The ABCs of Book Banning (2023) Short Film Review

The ABCs of Book Banning (2023) Short Film Review

The ABCs of Book Banning (2023)
Director: Sheila Nevins, Trish Adlesic, Nazenet Habtezghi

Children hold a wisdom not poisoned by the machinations of our adult world. They confront subjects simply, looking at them for what they are and what they mean to themselves and others, and form evaluations that don’t consider economics or politics, but simply basic human empathy. They ask, “what is most kind?”, and it’s amazing how often they’re right.

The ABCs of Book Banning is the 96th Academy Awards’ most moving and powerful Documentary Short Subject nominee. It opens with simple white text on a black screen that reads: “Over 2000 books have been removed from school districts in the United States. Those books have been labelled Restricted, Challenged, Banned and are generally not available to millions of students in up to 37 states.” Included in those 2000 books are “The Kite Runner”, “The Hobbit”, “The Handmaid’s Tale”, even “Anne Frank’s Diary“. “The voices of those who support book banning have been heard. This film features the voices of those who have not been heard… the children.”

◆ ◆ ◆ ◆

**REQUIREMENTS**:
[1] Answer these about the film review:
(a) Who directed the film?
(b) According to the opening text, how many books have been removed from school districts in the United States?
(c) In which category was the film a nominee at the 96th Academy Awards?
[2] Please reproduce the review's text from "Children hold a" to "often they’re right.", unchanged.
The lines placed after the review have no part in any of this.

**INFORMATION SHOWN**:
◆ ◆ ◆ ◆

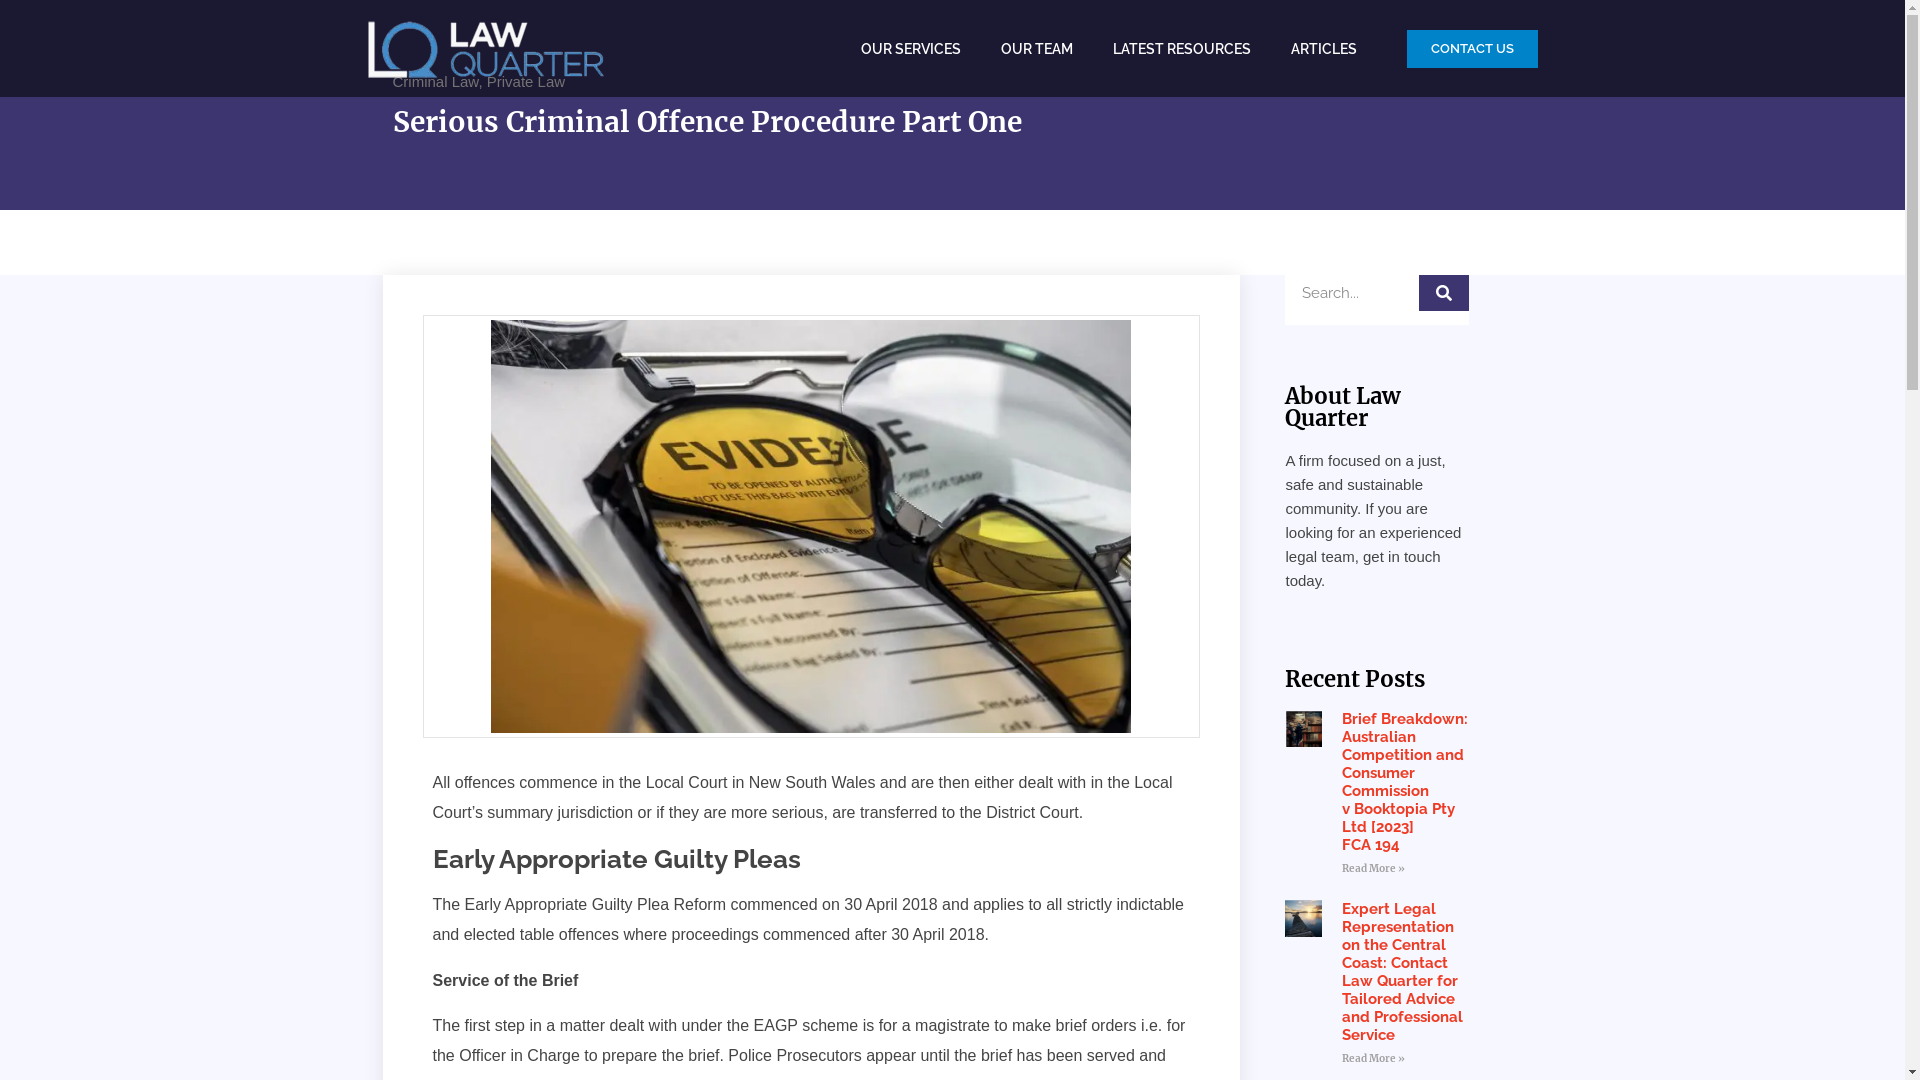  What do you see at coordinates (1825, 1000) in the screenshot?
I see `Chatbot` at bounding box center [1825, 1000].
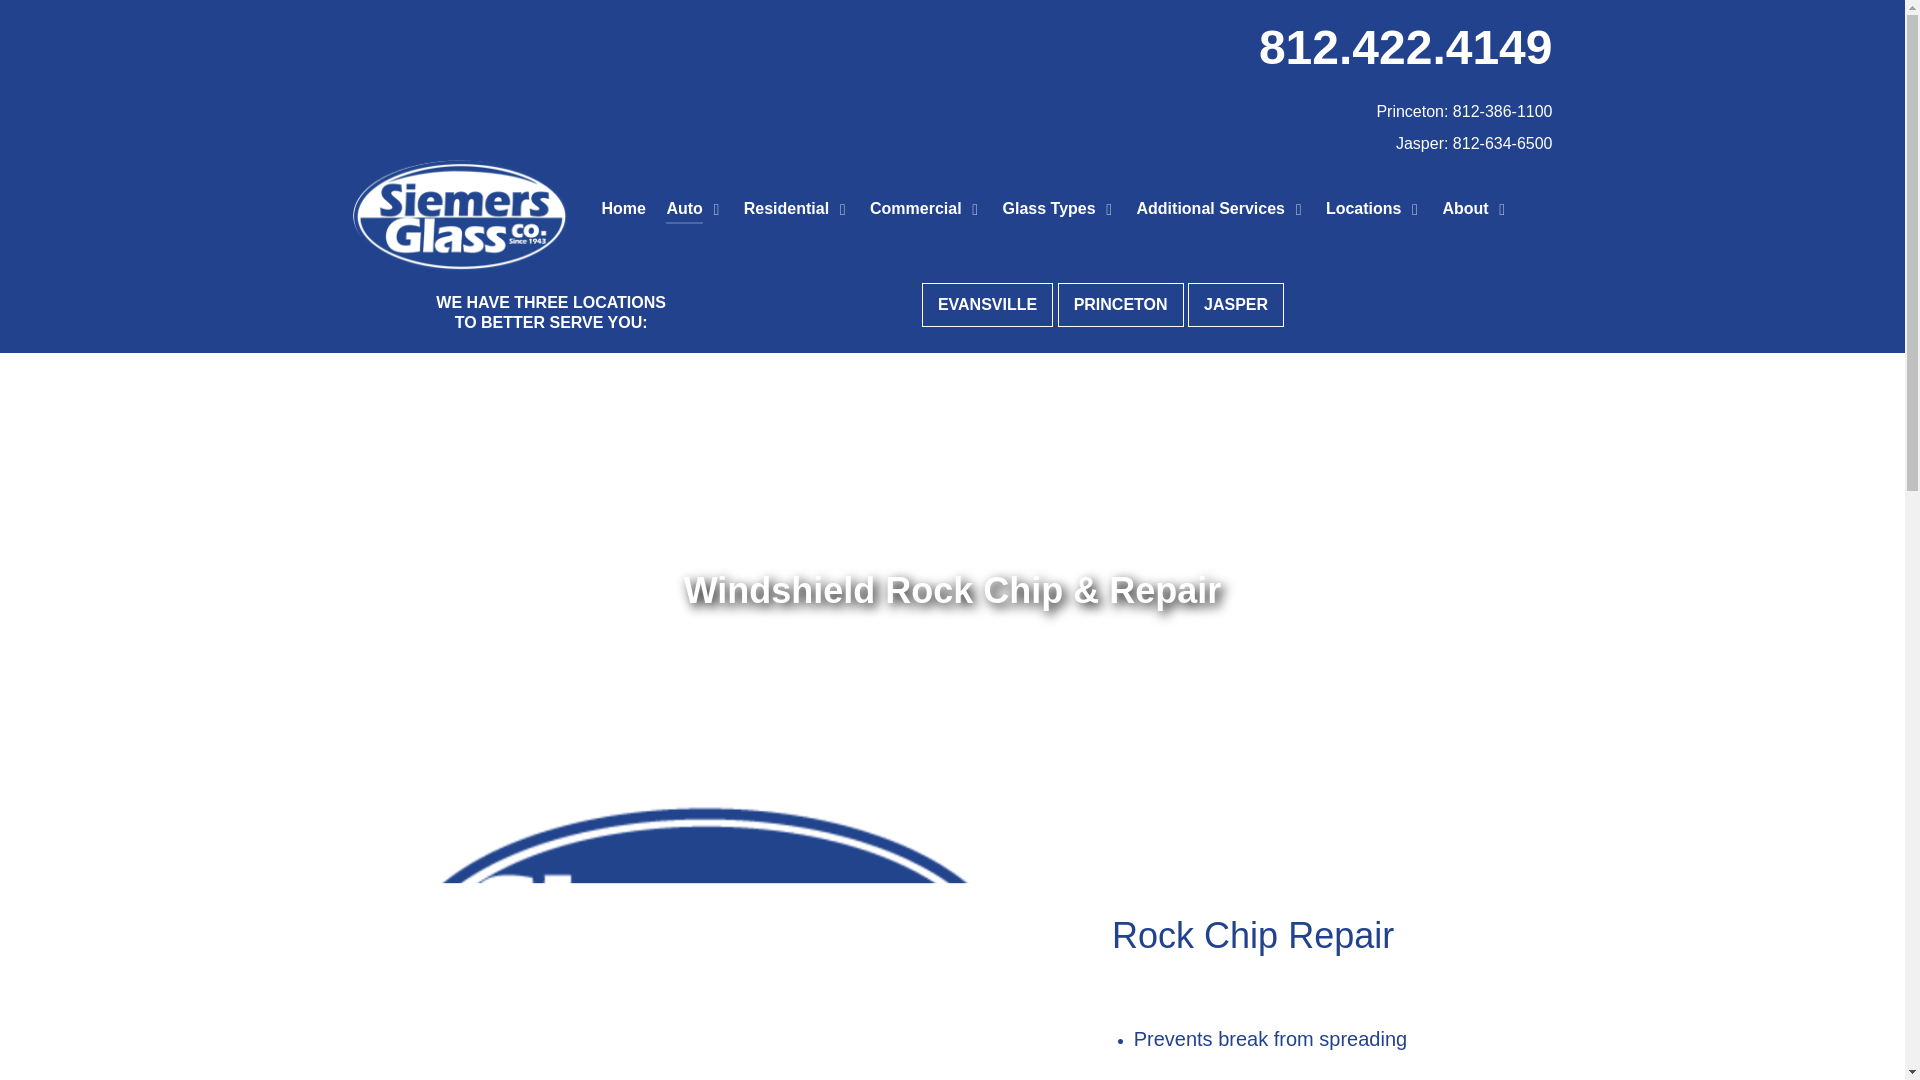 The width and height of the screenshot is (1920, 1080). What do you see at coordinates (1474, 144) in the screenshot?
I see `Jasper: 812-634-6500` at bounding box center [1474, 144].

◆ ◆ ◆ ◆

**EXPECTED ANSWERS**:
[1]
(a) Sheila Nevins, Trish Adlesic, and Nazenet Habtezghi
(b) Over 2000
(c) Documentary Short Subject

[2]
Children hold a wisdom not poisoned by the machinations of our adult world. They confront subjects simply, looking at them for what they are and what they mean to themselves and others, and form evaluations that don’t consider economics or politics, but simply basic human empathy. They ask, “what is most kind?”, and it’s amazing how often they’re right.